(What you are asked to do): Whatever lies between the line with "613x486 pixels. At" and the end of the data, both included, must be copied exactly and without pictures.

--- Supplied material Enclosed Below ---

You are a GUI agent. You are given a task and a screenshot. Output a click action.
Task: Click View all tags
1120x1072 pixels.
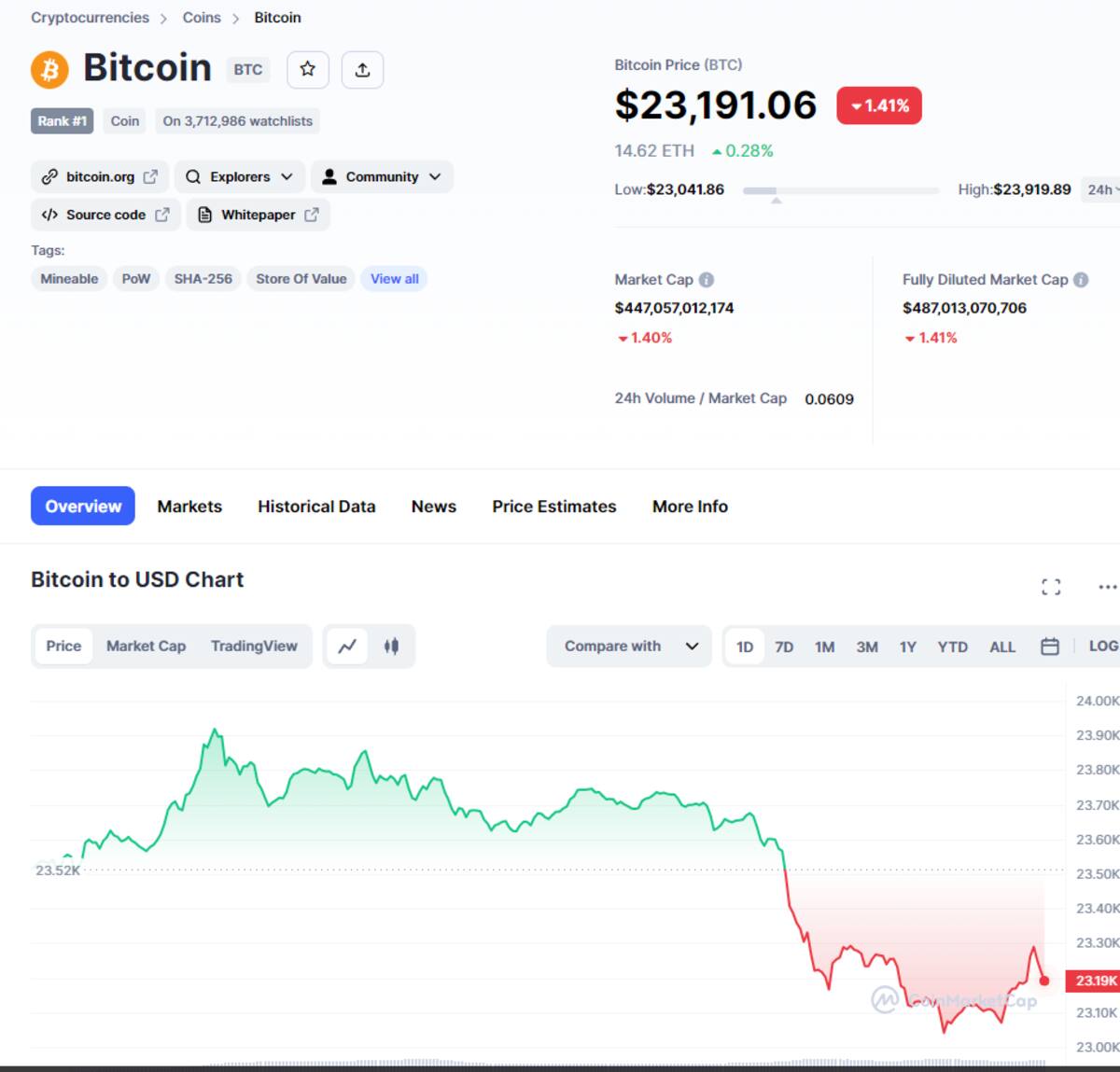(395, 279)
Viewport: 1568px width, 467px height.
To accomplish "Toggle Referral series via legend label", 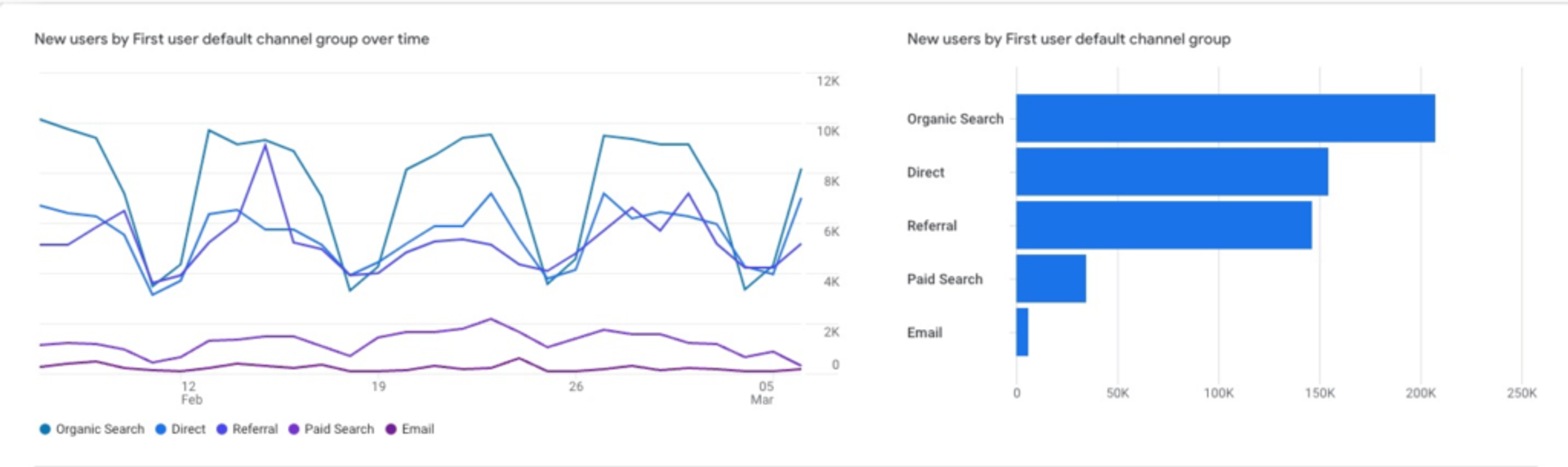I will coord(255,429).
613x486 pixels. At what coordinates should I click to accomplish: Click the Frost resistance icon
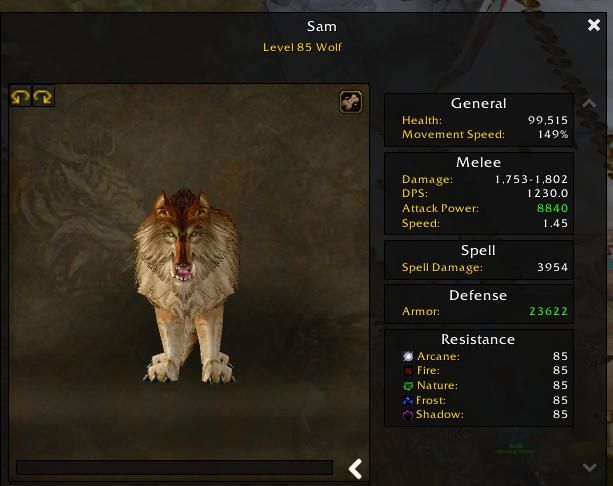(x=408, y=400)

--- End of Enclosed Supplied material ---

(Solution for this exercise):
613x486 pixels. At what coordinates should I click to accomplish: Click the Frost resistance icon
(x=408, y=400)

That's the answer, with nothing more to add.